Countless shiny new stainless-steel pipes were laid out on the desert below like the sand had been sucked away to reveal the skeleton beneath. Here and there, clusters of vertical stacks rose into the air. There were huge water storage tanks, covered cooling ponds, an enormous power
station to provide the facility with electricity, a 10,000 foot newly surfaced runway, hangars, garages and several groupings of buildings that looked like office blocks. Surrounding the facility was a trench deep enough to swallow tanks. Inside it, there was a double perimeter of gleaming razor wire that reminded me of an exercise yard in a correctional facility. Concrete bunkers that I guessed contained machine-gun emplacements dotted the perimeter every 300 yards or so. ‘You’d think they were expecting trouble,’ I remarked.

The roar of jets at high altitude echoed around us. I squinted at the sky a long way ahead of the sound and saw two tiny flecks of silver racing north, parallel to the Iranian border.

Christie rested the butt of his SA80 assault rifle on his hip. ‘Ay, like I said, Iran is barely ten miles across the plain. On a clear day you can see Khuzestan, the Iranian province Saddam annexed during the Iraq–Iran war. I’ve heard they’re pretty jumpy over there. And while I think about it, best not to venture off the road. The surrounding area has been mined.’

Masters peered through a pair of binoculars. ‘Who owns the white Eurocopter? That’s a lot of money parked down there on the helipad.’

‘If it’s white, it’s Tawal’s,’ Christie replied. ‘You’re in luck. He must be in.’

‘He is,’ she said, passing me the glasses. ‘Take a look.’

She indicated that I should aim at a particular building. I refocused until a tall man in a long white robe sharpened in the lenses. Tawal – we’d seen pictures of him on the net. He was beating two other men to the ground with a clipboard. The guys taking the lumps were cowering, protecting their heads with their arms.

‘And don’t you ever ask me for a raise again . . .’ Masters said, taking a camera with a long lens out of her bag and snapping off a bunch of shots.

I kept watching. The guys put up no resistance whatsoever. When Tawal had finished dishing out the punishment, he spat on the two men sprawled on the ground.

‘I’ve seen Tawal do worse,’ said Christie, peering through his own
pair of glasses. ‘The place is a couple of months behind schedule. He’s on edge.’

I moved the binoculars over the facility while Masters took photos. There were plenty of armed stooges wandering around, looking bored. I noted one of them also had a set of binoculars. And the guy was looking straight back at us. ‘Let’s go introduce ourselves,’ I said.

A grey veil was suddenly drawn across the sun. The light intensity went from mid morning to late afternoon in a couple of seconds.
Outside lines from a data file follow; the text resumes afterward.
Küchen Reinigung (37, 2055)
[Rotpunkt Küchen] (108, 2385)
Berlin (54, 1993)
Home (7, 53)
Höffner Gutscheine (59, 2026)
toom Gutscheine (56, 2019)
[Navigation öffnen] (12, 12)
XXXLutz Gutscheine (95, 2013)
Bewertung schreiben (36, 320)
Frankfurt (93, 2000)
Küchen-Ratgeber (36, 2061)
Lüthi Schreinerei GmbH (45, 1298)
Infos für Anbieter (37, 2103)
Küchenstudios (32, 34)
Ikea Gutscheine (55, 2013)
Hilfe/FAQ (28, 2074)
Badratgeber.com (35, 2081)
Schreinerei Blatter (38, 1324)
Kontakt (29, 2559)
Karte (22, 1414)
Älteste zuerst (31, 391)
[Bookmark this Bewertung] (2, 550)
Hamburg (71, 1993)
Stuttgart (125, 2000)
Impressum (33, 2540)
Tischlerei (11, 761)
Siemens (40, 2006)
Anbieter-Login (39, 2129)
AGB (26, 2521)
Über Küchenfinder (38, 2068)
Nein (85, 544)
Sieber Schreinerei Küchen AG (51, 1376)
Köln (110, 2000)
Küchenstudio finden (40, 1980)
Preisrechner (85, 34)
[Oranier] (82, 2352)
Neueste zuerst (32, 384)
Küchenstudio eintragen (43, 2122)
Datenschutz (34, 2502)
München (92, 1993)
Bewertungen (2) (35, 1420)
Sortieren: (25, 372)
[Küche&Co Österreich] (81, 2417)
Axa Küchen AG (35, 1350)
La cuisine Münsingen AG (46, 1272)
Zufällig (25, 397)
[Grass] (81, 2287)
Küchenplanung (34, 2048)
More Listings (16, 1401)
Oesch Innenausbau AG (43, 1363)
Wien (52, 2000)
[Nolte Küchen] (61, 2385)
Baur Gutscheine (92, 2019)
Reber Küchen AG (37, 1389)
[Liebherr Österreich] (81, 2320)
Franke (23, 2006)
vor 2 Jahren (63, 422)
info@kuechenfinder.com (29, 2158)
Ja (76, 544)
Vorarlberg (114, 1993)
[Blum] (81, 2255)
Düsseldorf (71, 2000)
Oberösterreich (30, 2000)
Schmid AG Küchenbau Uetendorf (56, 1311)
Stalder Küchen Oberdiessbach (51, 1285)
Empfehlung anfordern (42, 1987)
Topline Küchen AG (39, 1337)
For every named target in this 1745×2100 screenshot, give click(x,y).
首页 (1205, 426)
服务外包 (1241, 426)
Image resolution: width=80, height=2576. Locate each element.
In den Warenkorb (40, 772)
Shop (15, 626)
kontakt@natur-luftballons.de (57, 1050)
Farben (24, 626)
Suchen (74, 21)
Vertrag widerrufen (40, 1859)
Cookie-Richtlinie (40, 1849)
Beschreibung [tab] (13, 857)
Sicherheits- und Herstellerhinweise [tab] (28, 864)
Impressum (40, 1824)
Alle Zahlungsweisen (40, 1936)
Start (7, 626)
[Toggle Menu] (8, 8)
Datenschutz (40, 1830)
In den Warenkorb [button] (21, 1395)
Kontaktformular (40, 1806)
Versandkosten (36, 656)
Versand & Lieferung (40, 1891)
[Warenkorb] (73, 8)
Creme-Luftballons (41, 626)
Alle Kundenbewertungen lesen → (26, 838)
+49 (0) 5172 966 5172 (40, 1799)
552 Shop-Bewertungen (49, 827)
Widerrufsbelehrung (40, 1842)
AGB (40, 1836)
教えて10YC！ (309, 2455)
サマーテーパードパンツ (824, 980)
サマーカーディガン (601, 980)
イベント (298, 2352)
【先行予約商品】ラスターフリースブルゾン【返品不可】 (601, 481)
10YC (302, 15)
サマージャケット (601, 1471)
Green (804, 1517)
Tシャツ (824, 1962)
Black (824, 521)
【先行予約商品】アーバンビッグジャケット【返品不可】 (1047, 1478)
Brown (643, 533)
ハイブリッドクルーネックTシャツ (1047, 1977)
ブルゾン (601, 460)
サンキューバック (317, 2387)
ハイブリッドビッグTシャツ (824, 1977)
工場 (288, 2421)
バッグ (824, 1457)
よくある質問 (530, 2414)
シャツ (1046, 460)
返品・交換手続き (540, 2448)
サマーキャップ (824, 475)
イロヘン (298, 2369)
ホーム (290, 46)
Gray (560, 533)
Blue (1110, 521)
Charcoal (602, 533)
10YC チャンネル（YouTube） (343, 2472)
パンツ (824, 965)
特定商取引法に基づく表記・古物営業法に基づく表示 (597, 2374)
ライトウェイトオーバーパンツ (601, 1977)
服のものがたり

The sandstorm moved across the sky and the ground. I saw the guy with the binoculars become enveloped in a swirling eddy of sand that forced him to bury his face in the crook of his arm, and then he disappeared. I felt a shift in the air around us, sucked out just like sea water retreats ahead of a tsunami. A heartbeat later, we were consumed by a howling, blinding wind that stung exposed skin and filled my mouth and nose with a choking dry clot of dust and grit.